Take the data below and copy exactly the lines starting at the one with "Task: Pick Due date from available list" and finishing at the one with "Given: Open Singh", both included.

□ □ □

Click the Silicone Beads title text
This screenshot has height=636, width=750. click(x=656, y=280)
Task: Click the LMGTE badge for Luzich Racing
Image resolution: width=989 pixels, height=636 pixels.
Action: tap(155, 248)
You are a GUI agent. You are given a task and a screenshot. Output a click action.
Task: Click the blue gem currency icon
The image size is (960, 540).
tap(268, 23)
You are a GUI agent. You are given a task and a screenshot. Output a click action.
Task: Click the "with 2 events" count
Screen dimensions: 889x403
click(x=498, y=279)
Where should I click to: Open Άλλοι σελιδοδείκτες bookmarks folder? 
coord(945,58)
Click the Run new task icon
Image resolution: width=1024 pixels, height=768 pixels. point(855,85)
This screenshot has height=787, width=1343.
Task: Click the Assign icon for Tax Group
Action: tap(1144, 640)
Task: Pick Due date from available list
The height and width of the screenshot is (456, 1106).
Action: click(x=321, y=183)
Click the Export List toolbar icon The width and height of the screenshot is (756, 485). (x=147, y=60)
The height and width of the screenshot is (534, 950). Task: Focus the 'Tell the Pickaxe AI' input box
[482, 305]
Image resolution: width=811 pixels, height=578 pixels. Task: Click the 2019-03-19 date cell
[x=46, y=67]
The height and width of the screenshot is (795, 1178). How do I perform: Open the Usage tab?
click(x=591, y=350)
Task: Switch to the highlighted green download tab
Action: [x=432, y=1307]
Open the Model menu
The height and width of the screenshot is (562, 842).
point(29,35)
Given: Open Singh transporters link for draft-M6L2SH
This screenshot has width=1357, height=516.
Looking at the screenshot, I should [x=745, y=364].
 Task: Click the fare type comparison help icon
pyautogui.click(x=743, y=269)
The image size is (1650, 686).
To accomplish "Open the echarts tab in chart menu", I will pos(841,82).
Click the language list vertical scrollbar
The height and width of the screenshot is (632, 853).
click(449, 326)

□ □ □

Solution for this problem:
Task: Pick Due date from available list
The height and width of the screenshot is (456, 1106).
Action: click(x=321, y=183)
Click the Export List toolbar icon The width and height of the screenshot is (756, 485). (x=147, y=60)
The height and width of the screenshot is (534, 950). Task: Focus the 'Tell the Pickaxe AI' input box
[482, 305]
Image resolution: width=811 pixels, height=578 pixels. Task: Click the 2019-03-19 date cell
[x=46, y=67]
The height and width of the screenshot is (795, 1178). How do I perform: Open the Usage tab?
click(x=591, y=350)
Task: Switch to the highlighted green download tab
Action: [x=432, y=1307]
Open the Model menu
The height and width of the screenshot is (562, 842).
point(29,35)
Given: Open Singh transporters link for draft-M6L2SH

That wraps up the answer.